The issue was brought up during a regular recertification of all critical access hospitals nationwide, said Curry Health Network CEO Gini Razo, at a board meeting April 11. The Centers for Medicare and Medicaid Services (CMS) notified Curry Health Network last November that they would receive a letter this month citing their alleged noncompliance with a federal regulation requiring critical access hospitals be a minimum of 35 miles from each other.

Sutter Coast Hospital in Crescent City — a nonprofit that is not critical access hospital — is about 25 miles from Brookings, where it and Curry Health Network both have specialty clinics. Gold Beach Hospital is about 28 miles from its clinic in Brookings.

Brookings is the only city of its size in Oregon without a hospital.
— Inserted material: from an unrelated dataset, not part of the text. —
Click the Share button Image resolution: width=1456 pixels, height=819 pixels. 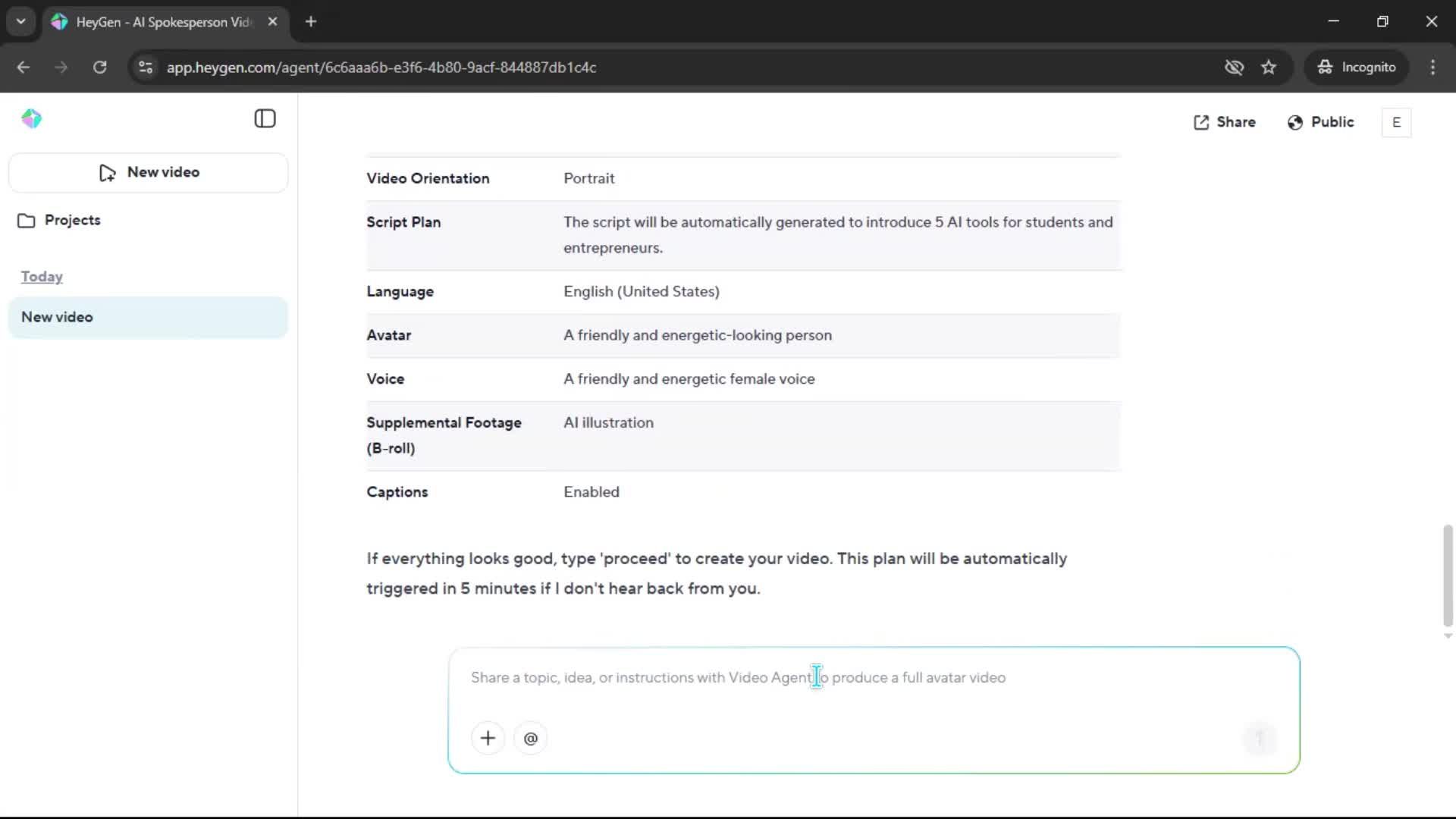(x=1224, y=122)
“This is not a Curry Health Network issue; this is going on across the country,” she said. “In 2013, the Office of Inspector General audited all the critical access requirements and found a number of critical access hospitals that didn’t comply. As they go through the recertification cycle, they have to demonstrate they meet the requirements; that’s what tipped this over. The potential could have a very large impact on a number of critical access hospitals in the country.”

It could affect Curry General Hospital, as well.
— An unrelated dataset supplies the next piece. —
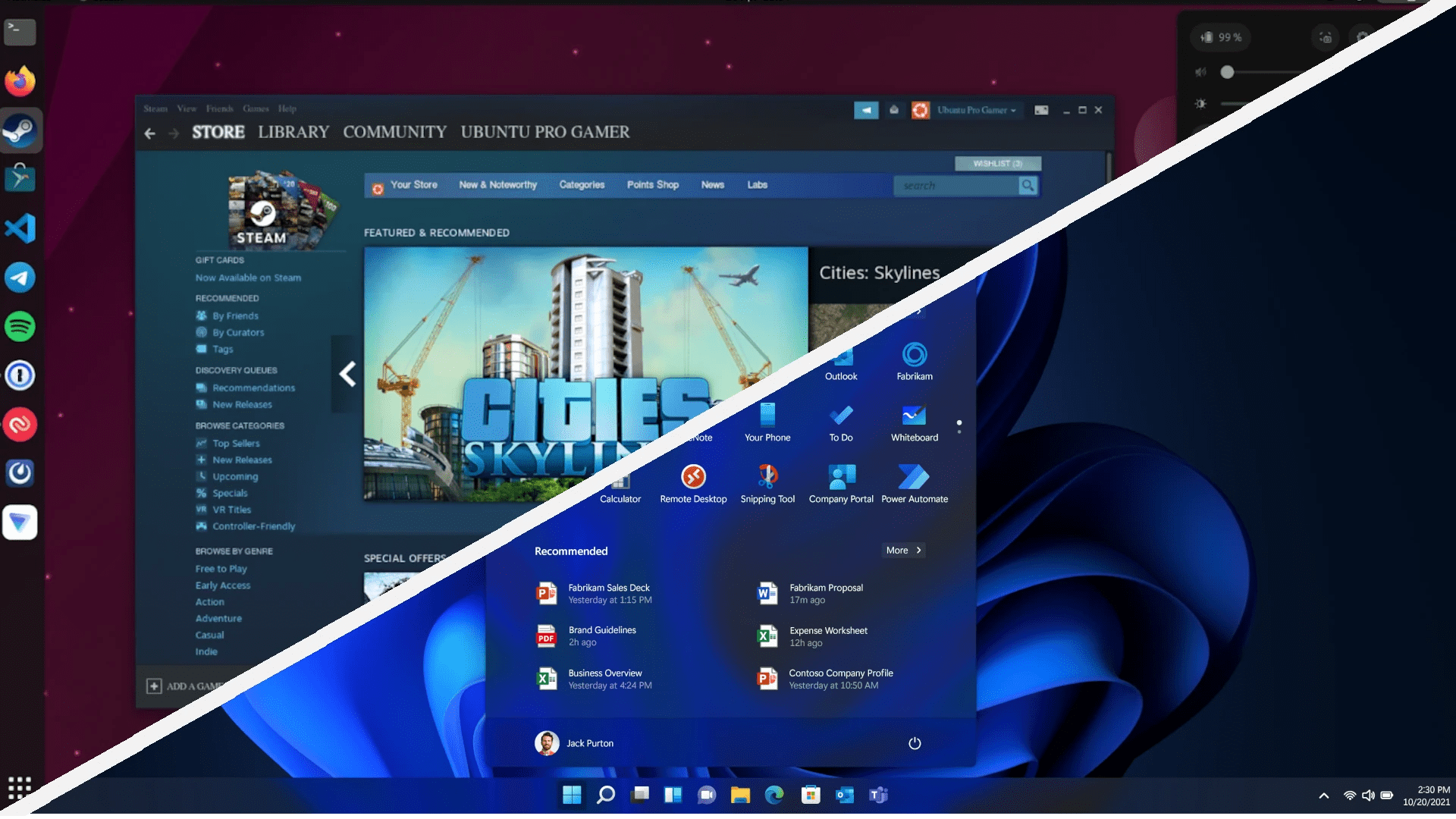The image size is (1456, 819).
Task: Click the Steam store search field
Action: coord(956,186)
CMS is interpreting provider-based clinics as extensions of the hospital as they bill Medicaid and Medicare under the hospital license, Razo explained. The agency also interprets Sutter Coast’s clinics the same way, and because they are across the street from Curry Medical Clinic, CMS says they all are in violation of the 35 mile-limit requirement.

Collecting data

CHN has been collecting proof to show CMS that it is a necessary provider, Razo said.

“If those clinics didn’t exist, the impact to this community … but CMS doesn’t care about that,” she said. “They’re just here to enforce the laws.”

The network will first send a letter outlining how the hospital and its clinics are in compliance with the Oregon Rural Health Plan.

“They never designated us as a necessary provider prior to 2006 because we clearly met the CMS distance requirement,” she said. “CMS has a state operations manual and one section clearly states that if a critical access hospital has an off-campus facility — as we do — and it was established prior to 2008, which it was, the mileage requirement would not apply.”

CHN’s original clinic in Brookings clinic was operating under the hospital’s license in 2004 when the hospital first obtained its critical access designation, so it was grandfathered in.

“If CMS agrees, this all goes away,” Razo continued. “If they don’t, we enter into the federal appeal process, and I’m told by the attorney that can be a protracted, long series of events that would not likely get resolved within one year’s time.”

Phone calls to Julius Bunch, manager of the division of certification and enforcement at the state level, were not answered.

“The sky isn’t falling,” Razo said. “We’re just setting the right things in motion to protect our status. Hopefully they’ll agree with us and the Oregon Health Authority and OMS conclusions that we are a necessary provider.”